We had two more passes of 17,000 feet to cross before we finally dropped to the edge of the Tso Moriri. However these " down " passes are quite free of snow, as are all the hills here below about 20,000 feet, owing to the small snowfall and the high winds. Obviously another foot or two of snow in winter would make the country uninhabitable, as the nomads depend on feeding their animals on the hill-side all the year round. There is never enough grass to collect for winter feeding. At times when there is abnormal snowfall, the animals die in hundreds, witnesses by certain camping-grounds we passed, marked by nothing but piles of bones.

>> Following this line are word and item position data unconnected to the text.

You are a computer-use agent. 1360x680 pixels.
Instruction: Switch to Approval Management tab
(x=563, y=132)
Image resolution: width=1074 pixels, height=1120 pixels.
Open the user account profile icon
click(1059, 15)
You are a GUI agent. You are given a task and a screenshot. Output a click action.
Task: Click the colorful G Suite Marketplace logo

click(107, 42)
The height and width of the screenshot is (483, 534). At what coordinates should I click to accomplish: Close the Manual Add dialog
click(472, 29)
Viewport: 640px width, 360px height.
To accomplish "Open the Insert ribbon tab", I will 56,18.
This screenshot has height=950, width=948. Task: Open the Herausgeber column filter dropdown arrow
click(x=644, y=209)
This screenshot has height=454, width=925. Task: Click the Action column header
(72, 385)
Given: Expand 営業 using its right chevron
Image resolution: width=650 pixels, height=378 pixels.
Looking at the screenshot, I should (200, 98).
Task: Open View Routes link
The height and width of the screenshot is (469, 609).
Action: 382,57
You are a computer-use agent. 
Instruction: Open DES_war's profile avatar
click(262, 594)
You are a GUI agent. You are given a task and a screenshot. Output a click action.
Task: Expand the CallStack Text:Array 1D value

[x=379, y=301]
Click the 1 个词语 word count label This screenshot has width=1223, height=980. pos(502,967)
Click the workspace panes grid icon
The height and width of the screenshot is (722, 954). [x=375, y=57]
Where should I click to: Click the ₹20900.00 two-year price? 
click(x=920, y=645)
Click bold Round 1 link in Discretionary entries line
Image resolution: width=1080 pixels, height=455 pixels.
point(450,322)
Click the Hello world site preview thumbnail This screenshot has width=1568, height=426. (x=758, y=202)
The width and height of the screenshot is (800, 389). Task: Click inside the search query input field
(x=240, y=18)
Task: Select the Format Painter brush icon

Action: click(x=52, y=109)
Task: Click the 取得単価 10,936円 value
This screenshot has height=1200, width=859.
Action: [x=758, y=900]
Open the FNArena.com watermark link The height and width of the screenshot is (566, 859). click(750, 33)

We marched round the northern end of the lake, which is increasing in size, as we found to our cost when we were cut off by a huge lagoon not marked on the map. The rocky island off Kanzok still shown on some maps has been submerged for years. There were quantities of bar-headed geese and brahminy duck with their families paddling about near the edge of the lake, and recently deserted nesting-places all along the shore. There were also black-crested mergansers and small ducks, which I think must have been pochards.
At Kanzok there is an important lamasery and one house, which belongs to the Gova of Rupshu, the head-man of the nomads. It- was a few days before the annual fair and the lamas gave a devil-dance in our honour and allowed us to attend a service in their temple. We inspected the summer encampment of the nomads a few miles above the lamasery, where they were collected together for the yearly shearing of sheep and yaks. The weather was unkind to us ; it was intolerably hot in the middle of the day, once registering 108°F. in the tent, and in the evening tremendous squalls attacked us from across the lake, so that we had to hang on to our tent-poles to prevent the tent from blowing away. These storms followed us all the way up the Pare valley to the Parang La, which we re-crossed into Spiti on 22nd July in great fear lest we should be caught by one of them on the top of the pass.
Spiti was in the prime of summer and full of glorious flowers. We still had a week to spare and spent it moving back slowly towards the Kunzam pass, enjoying the luxury of gentle marches, plenty of gossip and fresh yaks' milk to drink.
The rest of our journey was uneventful. Lahul was a rock- garden full of flowers, and the roads had all been beaten out by the invading flocks of nomad shepherds. On the 2nd August we crossed the Hampta pass ; it was unrecognizable. There was hardly a drift of snow remaining, where a few weeks before we had cut steps. Kulu was a void of mist and cloud. We plunged down into the Monsoon.